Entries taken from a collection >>
______

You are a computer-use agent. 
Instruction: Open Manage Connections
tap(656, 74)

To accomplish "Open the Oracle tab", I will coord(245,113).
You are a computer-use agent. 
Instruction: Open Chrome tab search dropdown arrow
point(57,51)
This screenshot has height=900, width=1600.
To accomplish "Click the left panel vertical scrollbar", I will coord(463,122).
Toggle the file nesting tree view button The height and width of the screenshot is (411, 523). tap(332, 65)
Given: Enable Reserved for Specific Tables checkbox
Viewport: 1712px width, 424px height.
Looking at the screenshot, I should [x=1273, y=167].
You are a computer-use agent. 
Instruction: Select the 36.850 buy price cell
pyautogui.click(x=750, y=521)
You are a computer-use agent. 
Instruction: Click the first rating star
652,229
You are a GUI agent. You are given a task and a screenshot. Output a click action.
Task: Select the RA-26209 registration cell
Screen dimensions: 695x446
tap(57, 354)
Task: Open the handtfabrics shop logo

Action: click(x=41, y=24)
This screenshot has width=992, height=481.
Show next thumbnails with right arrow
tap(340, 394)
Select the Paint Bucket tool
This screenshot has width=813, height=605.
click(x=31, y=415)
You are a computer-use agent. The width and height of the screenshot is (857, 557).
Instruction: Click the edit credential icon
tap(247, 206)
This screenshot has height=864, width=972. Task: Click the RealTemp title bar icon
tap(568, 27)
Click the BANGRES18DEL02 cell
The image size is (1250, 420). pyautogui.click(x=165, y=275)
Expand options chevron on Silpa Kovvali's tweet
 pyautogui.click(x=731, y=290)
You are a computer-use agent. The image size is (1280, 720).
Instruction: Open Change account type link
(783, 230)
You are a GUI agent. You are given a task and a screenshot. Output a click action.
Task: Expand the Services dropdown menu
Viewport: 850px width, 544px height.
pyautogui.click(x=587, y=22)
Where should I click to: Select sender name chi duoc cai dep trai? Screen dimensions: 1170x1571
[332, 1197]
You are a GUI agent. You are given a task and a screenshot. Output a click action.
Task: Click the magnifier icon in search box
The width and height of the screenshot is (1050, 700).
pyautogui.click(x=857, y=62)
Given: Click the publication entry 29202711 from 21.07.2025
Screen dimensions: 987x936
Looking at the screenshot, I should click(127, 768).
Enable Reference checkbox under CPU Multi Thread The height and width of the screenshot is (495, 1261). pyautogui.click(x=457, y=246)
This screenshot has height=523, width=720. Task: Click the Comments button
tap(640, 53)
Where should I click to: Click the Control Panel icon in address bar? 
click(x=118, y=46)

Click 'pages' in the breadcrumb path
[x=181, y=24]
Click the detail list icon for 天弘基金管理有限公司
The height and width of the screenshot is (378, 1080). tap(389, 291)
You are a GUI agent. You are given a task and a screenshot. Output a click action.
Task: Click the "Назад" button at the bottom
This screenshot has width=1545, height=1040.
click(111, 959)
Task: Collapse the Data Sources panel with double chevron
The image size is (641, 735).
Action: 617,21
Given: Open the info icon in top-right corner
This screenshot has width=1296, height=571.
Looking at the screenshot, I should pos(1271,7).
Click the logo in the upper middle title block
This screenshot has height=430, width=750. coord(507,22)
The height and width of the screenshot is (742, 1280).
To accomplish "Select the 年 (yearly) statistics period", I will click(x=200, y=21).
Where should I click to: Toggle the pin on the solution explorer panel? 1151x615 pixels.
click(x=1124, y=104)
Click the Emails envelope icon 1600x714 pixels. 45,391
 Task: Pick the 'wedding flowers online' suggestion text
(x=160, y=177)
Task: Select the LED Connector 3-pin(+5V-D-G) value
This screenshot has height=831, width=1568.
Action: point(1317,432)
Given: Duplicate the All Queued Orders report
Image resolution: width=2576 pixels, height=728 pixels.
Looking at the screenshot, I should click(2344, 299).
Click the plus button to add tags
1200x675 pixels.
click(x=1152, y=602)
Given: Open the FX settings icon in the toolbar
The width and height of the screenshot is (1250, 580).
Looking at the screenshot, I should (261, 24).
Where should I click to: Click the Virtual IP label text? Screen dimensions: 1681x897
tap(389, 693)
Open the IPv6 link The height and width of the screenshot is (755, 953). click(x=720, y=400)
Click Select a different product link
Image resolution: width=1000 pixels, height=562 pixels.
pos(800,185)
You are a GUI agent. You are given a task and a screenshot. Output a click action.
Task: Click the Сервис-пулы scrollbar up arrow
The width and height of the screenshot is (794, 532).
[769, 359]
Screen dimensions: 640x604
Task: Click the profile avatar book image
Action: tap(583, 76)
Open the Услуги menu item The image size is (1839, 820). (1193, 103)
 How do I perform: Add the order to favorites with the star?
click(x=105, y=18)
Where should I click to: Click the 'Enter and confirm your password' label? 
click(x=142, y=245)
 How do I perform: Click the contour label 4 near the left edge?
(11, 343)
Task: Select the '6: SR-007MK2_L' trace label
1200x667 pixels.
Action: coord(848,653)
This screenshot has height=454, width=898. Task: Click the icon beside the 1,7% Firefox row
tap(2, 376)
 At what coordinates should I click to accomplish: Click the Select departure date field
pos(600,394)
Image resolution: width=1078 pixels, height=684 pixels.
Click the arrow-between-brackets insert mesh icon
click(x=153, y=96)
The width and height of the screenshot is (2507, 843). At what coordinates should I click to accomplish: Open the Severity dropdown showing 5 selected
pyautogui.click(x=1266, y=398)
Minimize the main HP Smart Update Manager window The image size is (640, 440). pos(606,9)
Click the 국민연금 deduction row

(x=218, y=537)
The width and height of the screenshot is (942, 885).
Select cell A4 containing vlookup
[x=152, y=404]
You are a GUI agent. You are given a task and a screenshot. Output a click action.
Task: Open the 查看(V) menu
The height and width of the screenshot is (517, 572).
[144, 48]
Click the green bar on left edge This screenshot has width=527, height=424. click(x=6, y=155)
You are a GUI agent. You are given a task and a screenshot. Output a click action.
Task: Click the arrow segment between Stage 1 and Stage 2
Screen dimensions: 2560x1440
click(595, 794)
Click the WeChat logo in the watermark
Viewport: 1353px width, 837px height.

______

TASK TO COMPLETE >>
The answer must consist of every line from the data that holds the string "scrollbar".

SOLUTION TO THIS PROBLEM >>
To accomplish "Click the left panel vertical scrollbar", I will coord(463,122).
Task: Click the Сервис-пулы scrollbar up arrow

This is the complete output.